# 2011 RS LTZ CRuze remote start?



## azappraiser (Mar 1, 2011)

Unless I'm mistaken, the climate control system switches must be left in the desired position... meaning if you want the car to warm up using the remote start, you will need to leave the climate controls set for heat and at the desired fan speed setting.
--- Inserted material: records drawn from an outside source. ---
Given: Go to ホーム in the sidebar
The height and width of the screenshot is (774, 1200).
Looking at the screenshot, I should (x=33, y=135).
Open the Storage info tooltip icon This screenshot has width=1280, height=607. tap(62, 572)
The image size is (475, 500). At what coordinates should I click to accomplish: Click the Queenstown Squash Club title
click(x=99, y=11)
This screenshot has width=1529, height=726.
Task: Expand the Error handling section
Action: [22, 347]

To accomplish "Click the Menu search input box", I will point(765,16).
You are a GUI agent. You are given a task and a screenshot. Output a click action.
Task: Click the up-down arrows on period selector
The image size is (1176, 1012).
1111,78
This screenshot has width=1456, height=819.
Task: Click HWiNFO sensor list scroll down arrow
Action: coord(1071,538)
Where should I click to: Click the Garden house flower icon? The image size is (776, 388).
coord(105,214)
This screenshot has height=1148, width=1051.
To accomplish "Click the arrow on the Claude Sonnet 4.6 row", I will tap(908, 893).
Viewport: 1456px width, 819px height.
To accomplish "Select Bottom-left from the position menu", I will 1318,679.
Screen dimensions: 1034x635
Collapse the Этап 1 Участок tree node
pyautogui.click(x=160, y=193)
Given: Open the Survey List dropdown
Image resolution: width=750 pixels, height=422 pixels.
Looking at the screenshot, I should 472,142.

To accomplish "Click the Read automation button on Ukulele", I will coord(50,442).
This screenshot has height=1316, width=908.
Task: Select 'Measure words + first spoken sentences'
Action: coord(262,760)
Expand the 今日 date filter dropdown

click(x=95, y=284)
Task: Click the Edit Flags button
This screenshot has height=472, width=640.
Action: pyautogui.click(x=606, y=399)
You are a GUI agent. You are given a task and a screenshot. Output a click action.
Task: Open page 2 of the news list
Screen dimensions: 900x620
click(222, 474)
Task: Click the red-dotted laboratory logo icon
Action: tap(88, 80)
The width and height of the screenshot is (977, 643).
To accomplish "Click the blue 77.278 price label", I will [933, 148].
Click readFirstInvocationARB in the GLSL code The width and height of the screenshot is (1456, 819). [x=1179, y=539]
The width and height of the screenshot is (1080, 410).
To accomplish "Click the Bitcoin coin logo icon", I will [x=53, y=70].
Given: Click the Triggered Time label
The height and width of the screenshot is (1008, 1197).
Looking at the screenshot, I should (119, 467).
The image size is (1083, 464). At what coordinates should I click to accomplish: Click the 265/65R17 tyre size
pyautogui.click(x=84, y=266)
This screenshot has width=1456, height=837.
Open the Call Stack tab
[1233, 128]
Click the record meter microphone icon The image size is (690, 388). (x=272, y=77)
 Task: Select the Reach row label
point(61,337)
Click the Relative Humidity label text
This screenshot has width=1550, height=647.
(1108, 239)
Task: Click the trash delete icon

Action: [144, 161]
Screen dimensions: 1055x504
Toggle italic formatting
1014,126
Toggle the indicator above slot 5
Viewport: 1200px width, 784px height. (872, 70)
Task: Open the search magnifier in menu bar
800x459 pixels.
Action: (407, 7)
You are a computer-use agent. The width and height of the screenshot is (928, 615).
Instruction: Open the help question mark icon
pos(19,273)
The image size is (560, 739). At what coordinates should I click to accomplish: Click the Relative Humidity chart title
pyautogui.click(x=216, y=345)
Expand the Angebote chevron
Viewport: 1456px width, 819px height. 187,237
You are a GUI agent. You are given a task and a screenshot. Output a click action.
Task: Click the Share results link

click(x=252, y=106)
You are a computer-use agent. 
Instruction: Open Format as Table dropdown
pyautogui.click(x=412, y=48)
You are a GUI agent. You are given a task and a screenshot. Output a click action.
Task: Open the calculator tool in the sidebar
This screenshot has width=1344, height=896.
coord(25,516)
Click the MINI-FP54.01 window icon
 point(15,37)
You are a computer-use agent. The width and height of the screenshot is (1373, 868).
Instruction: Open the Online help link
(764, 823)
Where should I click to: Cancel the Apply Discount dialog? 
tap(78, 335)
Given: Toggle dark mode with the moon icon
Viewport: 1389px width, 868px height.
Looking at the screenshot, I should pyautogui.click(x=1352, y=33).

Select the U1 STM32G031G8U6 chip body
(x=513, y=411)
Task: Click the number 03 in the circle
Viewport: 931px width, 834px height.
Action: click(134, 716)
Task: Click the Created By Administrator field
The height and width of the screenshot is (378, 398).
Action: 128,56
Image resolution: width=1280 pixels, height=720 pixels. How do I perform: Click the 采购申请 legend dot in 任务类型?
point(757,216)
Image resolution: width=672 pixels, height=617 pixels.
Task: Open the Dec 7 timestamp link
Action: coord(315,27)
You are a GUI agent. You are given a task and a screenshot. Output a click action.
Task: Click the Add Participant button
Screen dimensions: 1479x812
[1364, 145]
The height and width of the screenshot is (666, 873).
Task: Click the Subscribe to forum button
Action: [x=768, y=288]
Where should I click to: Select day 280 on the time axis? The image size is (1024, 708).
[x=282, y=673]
You may also want to check your owner's manual for more information.


----------



## robertbick (Jan 1, 2011)

From the manual...


*Remote Vehicle Start*
The vehicle may have this feature
that allows you to start the engine
from outside the vehicle.​

*(Remote Vehicle Start):*

This button will be on the RKE
transmitter if the vehicle has remote
start.
Vehicles with an automatic climate
control system will default to a
heating or cooling mode depending
on the outside temperature during
a remote start. A vehicle without
automatic climate control will default
to the last used heating or cooling
mode. Once the key is turned to
ON/RUN, the climate control system
will turn on at the setting the vehicle
was last set to. If the vehicle has
heated seats, they may come on​​​

during a remote start.​

*It will take about 5 minutes before the engine is warm enough to start blowing warm air.*​


----------



## 115 (Nov 12, 2010)

Hmm...I find that odd. I have an LT+ w/o auto climate control and when I remote start my car, it blasts air at some unique level. For example, I'd leave my car with the fans set to "1", remote start, and I'd end up in a vehicle with fans blasting between "2-3". Turning the car on does not change the fan back to "1". I have to change it to either "OFF" or "2", then back to "1" to get the AS LEFT fan speed.


----------



## jaygeo1 (Nov 10, 2010)

*Check "configure" settings.....*

Maybe you're fan speed is changeable under "config"....check and see.


----------